start Records for this exercise

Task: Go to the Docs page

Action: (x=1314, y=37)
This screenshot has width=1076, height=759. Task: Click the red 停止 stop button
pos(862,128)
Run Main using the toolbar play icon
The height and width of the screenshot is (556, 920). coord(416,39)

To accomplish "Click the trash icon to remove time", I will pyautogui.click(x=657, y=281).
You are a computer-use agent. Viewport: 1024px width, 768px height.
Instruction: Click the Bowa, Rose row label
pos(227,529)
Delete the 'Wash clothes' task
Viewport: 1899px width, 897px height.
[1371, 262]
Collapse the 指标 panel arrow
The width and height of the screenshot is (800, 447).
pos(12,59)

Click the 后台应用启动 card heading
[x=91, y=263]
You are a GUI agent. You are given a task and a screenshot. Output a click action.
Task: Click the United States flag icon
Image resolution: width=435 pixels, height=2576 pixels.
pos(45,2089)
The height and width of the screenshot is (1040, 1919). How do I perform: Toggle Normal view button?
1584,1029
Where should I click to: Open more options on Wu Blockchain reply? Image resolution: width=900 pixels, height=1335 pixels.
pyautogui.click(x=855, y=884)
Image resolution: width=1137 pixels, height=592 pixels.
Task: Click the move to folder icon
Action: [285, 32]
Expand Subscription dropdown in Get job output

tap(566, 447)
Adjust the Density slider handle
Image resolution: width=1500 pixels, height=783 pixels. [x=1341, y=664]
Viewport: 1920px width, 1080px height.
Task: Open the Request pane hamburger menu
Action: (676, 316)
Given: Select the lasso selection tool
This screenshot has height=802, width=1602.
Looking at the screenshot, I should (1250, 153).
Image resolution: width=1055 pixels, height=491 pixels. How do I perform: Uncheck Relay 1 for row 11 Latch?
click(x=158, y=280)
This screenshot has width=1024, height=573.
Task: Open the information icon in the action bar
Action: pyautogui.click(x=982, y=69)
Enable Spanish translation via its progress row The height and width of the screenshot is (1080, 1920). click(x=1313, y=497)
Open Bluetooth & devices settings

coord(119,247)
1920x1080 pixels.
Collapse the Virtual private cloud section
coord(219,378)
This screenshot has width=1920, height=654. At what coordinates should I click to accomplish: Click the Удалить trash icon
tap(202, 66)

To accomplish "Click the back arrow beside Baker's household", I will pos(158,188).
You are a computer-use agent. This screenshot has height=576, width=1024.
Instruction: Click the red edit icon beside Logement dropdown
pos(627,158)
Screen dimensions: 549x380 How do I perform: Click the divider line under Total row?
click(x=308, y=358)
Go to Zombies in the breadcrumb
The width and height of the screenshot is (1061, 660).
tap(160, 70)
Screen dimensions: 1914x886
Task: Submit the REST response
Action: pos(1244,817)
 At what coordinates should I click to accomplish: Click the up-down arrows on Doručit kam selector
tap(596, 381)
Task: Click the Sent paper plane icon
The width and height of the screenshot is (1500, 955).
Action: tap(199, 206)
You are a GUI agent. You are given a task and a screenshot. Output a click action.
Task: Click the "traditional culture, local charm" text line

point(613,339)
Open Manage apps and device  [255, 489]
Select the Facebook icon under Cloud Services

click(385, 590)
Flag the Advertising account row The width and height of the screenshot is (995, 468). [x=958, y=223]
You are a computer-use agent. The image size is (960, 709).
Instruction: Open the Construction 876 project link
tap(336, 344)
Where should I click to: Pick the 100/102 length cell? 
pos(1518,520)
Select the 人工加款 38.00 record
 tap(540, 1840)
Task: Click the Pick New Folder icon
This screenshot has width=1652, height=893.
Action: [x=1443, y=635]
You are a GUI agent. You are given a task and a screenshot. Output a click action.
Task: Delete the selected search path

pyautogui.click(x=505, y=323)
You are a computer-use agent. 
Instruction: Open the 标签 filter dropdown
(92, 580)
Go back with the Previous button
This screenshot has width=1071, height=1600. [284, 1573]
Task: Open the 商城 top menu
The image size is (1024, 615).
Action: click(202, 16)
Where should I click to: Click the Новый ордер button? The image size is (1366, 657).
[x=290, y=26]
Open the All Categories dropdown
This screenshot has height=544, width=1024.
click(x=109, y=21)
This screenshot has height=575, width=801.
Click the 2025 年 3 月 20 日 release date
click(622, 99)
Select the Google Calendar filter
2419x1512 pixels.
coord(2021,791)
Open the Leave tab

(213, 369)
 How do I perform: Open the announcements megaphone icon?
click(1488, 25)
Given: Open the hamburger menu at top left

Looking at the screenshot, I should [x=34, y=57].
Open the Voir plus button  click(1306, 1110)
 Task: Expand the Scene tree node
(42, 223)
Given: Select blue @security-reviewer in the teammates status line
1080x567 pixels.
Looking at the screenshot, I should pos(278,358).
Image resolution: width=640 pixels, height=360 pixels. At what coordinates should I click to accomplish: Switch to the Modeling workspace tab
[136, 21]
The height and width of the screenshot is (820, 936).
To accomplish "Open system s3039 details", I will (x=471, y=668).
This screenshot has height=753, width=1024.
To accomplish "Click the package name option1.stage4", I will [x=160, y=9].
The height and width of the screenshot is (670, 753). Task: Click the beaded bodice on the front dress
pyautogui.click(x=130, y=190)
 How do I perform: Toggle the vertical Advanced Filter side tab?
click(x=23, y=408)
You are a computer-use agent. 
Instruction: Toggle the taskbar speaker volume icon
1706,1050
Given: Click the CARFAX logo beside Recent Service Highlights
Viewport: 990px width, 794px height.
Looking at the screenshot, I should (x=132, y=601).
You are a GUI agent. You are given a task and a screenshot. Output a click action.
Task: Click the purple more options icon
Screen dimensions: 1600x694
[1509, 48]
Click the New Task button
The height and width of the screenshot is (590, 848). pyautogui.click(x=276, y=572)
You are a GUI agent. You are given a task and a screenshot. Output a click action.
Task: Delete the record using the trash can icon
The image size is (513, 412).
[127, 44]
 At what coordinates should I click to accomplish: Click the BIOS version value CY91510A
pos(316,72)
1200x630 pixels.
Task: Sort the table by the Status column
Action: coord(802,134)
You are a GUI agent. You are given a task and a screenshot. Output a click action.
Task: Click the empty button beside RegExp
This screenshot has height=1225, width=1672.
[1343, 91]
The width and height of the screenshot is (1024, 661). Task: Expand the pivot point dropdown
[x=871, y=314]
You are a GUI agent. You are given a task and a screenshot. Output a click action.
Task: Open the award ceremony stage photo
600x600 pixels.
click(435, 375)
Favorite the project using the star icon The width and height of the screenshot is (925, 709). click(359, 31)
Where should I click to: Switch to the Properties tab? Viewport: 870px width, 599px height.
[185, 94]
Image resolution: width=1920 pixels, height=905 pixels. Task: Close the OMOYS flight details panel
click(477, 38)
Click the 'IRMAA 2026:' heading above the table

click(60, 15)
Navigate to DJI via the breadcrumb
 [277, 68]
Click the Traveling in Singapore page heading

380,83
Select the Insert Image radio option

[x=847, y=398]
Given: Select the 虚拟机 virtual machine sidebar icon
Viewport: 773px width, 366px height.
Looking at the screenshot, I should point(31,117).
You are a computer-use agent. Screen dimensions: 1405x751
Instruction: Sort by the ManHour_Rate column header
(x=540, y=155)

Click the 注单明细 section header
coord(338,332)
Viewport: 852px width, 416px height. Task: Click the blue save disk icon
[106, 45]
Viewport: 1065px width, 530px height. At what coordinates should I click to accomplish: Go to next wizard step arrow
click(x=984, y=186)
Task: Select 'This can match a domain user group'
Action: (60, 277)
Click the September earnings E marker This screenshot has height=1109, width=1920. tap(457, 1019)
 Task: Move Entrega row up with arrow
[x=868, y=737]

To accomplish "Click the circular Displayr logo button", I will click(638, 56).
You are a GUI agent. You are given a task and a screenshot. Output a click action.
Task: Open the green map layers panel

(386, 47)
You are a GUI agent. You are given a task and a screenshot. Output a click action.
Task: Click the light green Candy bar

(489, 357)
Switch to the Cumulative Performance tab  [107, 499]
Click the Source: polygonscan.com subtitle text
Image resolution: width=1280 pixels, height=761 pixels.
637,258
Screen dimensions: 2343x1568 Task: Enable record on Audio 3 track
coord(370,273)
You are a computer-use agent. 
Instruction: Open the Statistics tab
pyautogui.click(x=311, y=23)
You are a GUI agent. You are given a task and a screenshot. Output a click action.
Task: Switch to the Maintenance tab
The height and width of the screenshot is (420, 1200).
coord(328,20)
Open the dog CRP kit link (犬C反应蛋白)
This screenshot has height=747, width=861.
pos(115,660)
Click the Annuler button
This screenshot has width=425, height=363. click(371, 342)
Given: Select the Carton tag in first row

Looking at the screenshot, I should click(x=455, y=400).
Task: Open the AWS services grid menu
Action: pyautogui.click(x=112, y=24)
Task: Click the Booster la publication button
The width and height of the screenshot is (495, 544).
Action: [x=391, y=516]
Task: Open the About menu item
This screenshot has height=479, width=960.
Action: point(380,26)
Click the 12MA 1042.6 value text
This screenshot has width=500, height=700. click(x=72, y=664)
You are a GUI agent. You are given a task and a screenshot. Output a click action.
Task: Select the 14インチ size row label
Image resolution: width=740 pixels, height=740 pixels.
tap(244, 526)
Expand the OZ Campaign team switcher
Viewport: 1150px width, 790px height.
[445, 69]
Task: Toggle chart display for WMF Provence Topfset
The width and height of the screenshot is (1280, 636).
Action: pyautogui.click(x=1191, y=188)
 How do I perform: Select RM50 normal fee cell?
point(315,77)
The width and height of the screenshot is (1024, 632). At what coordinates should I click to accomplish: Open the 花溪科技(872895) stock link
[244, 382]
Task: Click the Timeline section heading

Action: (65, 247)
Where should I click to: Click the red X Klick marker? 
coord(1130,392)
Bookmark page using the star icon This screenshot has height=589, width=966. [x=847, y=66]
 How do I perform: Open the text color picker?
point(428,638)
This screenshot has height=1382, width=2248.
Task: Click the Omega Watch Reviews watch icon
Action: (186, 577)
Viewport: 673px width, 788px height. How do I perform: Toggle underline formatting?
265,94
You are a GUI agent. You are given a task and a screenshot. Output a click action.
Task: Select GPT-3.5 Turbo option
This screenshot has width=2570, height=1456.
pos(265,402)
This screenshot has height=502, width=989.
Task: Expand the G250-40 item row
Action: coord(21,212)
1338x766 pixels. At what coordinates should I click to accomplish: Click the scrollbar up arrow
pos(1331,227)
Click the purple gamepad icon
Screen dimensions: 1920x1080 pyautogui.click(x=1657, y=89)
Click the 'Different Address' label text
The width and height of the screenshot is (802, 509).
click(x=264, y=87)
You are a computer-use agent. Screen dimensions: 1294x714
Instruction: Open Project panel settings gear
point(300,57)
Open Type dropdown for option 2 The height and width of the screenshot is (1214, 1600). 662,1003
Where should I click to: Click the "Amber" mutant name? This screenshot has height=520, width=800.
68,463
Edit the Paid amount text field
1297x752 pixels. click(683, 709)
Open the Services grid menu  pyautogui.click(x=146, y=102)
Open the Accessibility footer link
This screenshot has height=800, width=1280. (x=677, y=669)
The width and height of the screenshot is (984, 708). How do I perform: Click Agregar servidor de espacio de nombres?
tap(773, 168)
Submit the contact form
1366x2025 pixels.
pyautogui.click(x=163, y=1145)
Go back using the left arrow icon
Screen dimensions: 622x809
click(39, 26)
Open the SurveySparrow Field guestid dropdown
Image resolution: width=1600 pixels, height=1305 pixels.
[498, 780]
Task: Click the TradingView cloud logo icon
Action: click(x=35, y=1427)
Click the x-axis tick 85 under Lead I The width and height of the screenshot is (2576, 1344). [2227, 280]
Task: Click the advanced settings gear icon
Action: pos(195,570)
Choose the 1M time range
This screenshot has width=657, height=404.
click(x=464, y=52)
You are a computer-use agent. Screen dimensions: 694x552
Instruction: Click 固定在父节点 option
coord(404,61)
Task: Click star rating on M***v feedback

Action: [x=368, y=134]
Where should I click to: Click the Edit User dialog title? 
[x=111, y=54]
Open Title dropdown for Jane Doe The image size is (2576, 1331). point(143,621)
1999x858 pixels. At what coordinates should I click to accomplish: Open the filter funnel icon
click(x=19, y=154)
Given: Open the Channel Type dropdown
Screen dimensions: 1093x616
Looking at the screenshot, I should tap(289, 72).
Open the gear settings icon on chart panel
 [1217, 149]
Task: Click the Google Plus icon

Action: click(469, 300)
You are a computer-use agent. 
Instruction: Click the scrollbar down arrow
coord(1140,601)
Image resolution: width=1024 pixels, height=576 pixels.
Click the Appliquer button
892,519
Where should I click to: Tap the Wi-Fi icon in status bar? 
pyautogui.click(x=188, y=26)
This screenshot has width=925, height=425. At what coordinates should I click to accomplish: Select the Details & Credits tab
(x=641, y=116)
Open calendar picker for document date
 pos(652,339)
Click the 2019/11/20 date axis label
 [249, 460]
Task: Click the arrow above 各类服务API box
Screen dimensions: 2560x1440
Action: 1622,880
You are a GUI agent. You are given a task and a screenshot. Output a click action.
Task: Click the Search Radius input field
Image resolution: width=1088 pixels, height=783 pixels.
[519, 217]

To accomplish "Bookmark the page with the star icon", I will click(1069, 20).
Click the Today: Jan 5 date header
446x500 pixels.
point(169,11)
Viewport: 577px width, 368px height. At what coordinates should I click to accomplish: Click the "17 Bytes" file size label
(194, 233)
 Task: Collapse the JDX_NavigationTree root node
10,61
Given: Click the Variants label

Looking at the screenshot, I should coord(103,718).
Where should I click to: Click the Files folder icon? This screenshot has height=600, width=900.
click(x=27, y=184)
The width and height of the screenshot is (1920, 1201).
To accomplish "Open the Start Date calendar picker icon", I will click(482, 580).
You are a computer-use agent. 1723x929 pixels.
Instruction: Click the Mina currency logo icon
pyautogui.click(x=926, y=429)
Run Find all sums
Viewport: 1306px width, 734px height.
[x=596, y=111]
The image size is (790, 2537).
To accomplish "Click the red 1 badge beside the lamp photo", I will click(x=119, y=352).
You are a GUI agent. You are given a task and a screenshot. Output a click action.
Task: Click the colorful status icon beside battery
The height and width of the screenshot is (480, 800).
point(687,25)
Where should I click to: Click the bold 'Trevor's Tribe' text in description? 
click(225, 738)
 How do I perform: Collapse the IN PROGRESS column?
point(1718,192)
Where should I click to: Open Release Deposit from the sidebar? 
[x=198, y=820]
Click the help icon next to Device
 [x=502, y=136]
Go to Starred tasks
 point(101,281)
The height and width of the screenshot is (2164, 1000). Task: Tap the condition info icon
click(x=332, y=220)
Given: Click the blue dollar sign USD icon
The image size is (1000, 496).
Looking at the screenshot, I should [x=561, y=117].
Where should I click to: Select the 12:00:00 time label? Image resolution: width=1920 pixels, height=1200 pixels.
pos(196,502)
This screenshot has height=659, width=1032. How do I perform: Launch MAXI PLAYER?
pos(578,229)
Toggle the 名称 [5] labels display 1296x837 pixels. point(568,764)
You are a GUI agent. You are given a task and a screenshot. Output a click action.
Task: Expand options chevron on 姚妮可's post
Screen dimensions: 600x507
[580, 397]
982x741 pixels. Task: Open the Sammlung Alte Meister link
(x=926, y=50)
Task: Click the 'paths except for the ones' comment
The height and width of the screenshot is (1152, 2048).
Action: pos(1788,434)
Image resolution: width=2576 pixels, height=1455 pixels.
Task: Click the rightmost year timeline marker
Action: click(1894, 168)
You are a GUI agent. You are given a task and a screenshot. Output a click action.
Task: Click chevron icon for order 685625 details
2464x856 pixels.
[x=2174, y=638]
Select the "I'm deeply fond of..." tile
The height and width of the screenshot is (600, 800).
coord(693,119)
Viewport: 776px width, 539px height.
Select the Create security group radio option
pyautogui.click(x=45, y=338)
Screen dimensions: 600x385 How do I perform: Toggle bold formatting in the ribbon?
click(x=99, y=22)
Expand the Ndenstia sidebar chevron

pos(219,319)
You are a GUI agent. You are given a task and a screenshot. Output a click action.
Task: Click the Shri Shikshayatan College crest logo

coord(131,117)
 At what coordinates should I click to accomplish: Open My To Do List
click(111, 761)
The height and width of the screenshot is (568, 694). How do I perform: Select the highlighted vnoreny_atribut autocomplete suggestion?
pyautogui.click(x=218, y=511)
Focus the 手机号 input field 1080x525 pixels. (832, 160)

end Records for this exercise

## What is being asked
Copy the data from the line with "Click the purple gamepad icon" up to and including the line with "click(x=19, y=154)", keeping every line unchanged.

## Task answer
Click the purple gamepad icon
Screen dimensions: 1920x1080 pyautogui.click(x=1657, y=89)
Click the 'Different Address' label text
The width and height of the screenshot is (802, 509).
click(x=264, y=87)
You are a computer-use agent. Screen dimensions: 1294x714
Instruction: Open Project panel settings gear
point(300,57)
Open Type dropdown for option 2 The height and width of the screenshot is (1214, 1600). 662,1003
Where should I click to: Click the "Amber" mutant name? This screenshot has height=520, width=800.
68,463
Edit the Paid amount text field
1297x752 pixels. click(683, 709)
Open the Services grid menu  pyautogui.click(x=146, y=102)
Open the Accessibility footer link
This screenshot has height=800, width=1280. (x=677, y=669)
The width and height of the screenshot is (984, 708). How do I perform: Click Agregar servidor de espacio de nombres?
tap(773, 168)
Submit the contact form
1366x2025 pixels.
pyautogui.click(x=163, y=1145)
Go back using the left arrow icon
Screen dimensions: 622x809
click(39, 26)
Open the SurveySparrow Field guestid dropdown
Image resolution: width=1600 pixels, height=1305 pixels.
[498, 780]
Task: Click the TradingView cloud logo icon
Action: click(x=35, y=1427)
Click the x-axis tick 85 under Lead I The width and height of the screenshot is (2576, 1344). [2227, 280]
Task: Click the advanced settings gear icon
Action: pos(195,570)
Choose the 1M time range
This screenshot has width=657, height=404.
click(x=464, y=52)
You are a computer-use agent. Screen dimensions: 694x552
Instruction: Click 固定在父节点 option
coord(404,61)
Task: Click star rating on M***v feedback

Action: [x=368, y=134]
Where should I click to: Click the Edit User dialog title? 
[x=111, y=54]
Open Title dropdown for Jane Doe The image size is (2576, 1331). point(143,621)
1999x858 pixels. At what coordinates should I click to accomplish: Open the filter funnel icon
click(x=19, y=154)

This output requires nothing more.